Par ATILIO A. BORE*
Après une naissance très difficile, la société chilienne relance sa transition vers la démocratie
Le Chili a été confronté ce dimanche à un défi historique sans précédent : pour la première fois de son histoire, son peuple a été consulté sur son souhait ou non d'une nouvelle Constitution et, si la réponse affirmative était majoritaire, quel type d'organe serait chargé de rédiger la nouvelle Magna Carta. Il y avait deux alternatives : une « Convention constitutionnelle » composée de 155 personnes exclusivement élues à cet effet et qui, une fois le processus terminé, doit être dissoute, ou, au contraire, une « Convention mixte », formée de 172 membres, avec 50% de parlementaires et 50% de citoyens également élus à cet effet.
Cette consultation n'a pas été une concession gracieuse de la caste politique post-Pinochet, mais le résultat d'un long processus de luttes populaires qui ont atteint leur apogée dans les journées qui se sont déroulées à partir du 18 octobre 2019. Ils ont jeté à terre l'image fantaisiste de « Modèle chilien », ce paradigme soi-disant vertueux de transition démocratique et de réussite économique diffusé sans scrupules et sans cesse par les intérêts dominants et par l'empire. Les protestations ont ruiné, en un furieux clin d'œil, l'épais réseau de mensonges officiels, exposant un pays avec l'un des taux d'inégalités économiques les plus élevés au monde, avec les familles les plus endettées d'Amérique latine et des Caraïbes, avec une situation sociale système de sécurité qui, malgré ses quarante ans, a trompé les retraités et les retraités, et un pays dans lequel, comme le montrent les recherches, les femmes nées dans les communes populaires du Grand Santiago ont une espérance de vie inférieure de 18 ans à celles qui ont la chance d'être nées à Providencia, Vitacura ou Las Condes. « Le Chili borde le centre de l'injustice », chantait Violeta Parra au milieu des années 60, à une époque où l'injustice n'avait pas atteint les extrêmes inimaginables qu'elle atteindrait grâce au pinochétisme et à ses successeurs.
Les résistances et les luttes ne se sont jamais calmées, atteignant une inertie cumulative qui a produit l'éruption sociale d'Octobre. Du plus profond de la clandestinité chilienne est sortie la vérité que le dictateur et les protagonistes de la « transition démocratique » ratée ont tenté de cacher. Personne n'a été plus éloquent que l'épouse du président Sebastián Piñera pour décrire ce qui se passait dans le pays lorsque, en détresse, elle a avoué à un ami que « nous sommes complètement étouffés, c'est comme une invasion étrangère ». Sa réaction est compréhensible : ces visages tendus et lassés de tant d'oppression et d'injustice, ces corps qui s'opposaient héroïquement aux fusillades criminelles des forces de sécurité étaient invisibles depuis près d'un demi-siècle, et, pour la culture dominante, c'étaient des « extraterrestres ». », une populace menaçante qui venait troubler l'existence confortable des propriétaires du pays et leurs richesses. Et, après les résultats du plébiscite, il semble que les « envahisseurs » ne veuillent pas retourner dans le passé. Ils veulent construire un nouvel ordre constitutionnel qui leur rende les droits bafoués, en faisant appel à la ruse et aux artifices de la propagande politique perversement gérée par la mafia médiatique, dans le but de Le mercure vers l'avant.

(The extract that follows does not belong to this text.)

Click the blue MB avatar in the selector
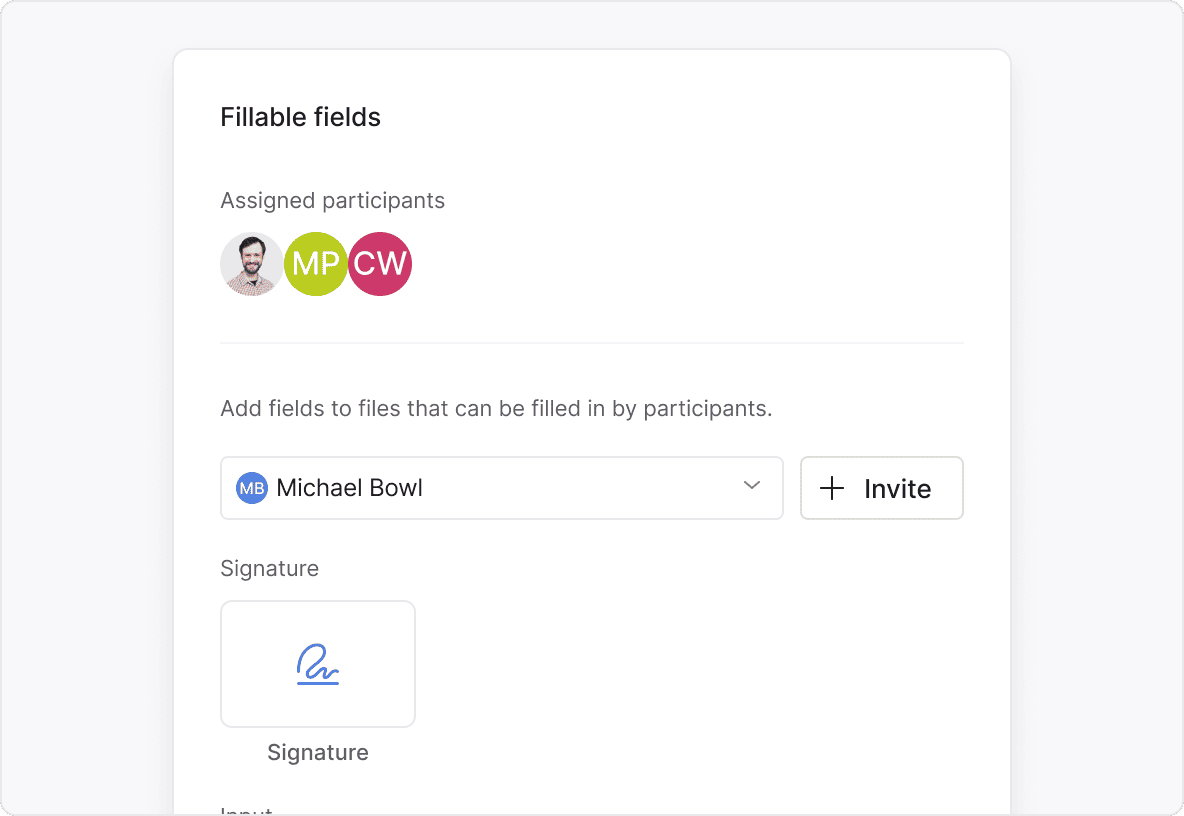click(252, 488)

Le résultat du plébiscite est catégorique et sans appel. Après une naissance très difficile, la société chilienne relance sa transition vers la démocratie. La nouvelle Constitution devra démanteler l'enchevêtrement complexe et complexe de privilèges et d'enclaves autoritaires établis depuis un demi-siècle, et pour cela, il sera essentiel que les masses maintiennent leur présence dans les rues et sur les places. Sa démobilisation ou son repli dans le quiétisme avant les événements d'octobre serait fatal. L'élaboration d'une nouvelle Constitution, un délicat travail d'horloger, ne sera que la première étape de la longue marche qui commence pour que le Chili redécouvre la démocratie, brutalement mutilée par le coup d'État de 1973, et seulement reconstruite dans ses apparences extérieures au cours des longues trente années de gouvernement de droite de l'ancien et du nouveau type. Force Chili ! Toute l'Amérique latine vous embrasse avec joie et espoir !
*Atilio A. Boron est professeur de sciences politiques à l'Université de Buenos Aires. Auteur, entre autres livres, de Chouette de Minerve (Voix).
Traduction: Fernando Lima das Neves
Initialement publié dans le journal Page 12.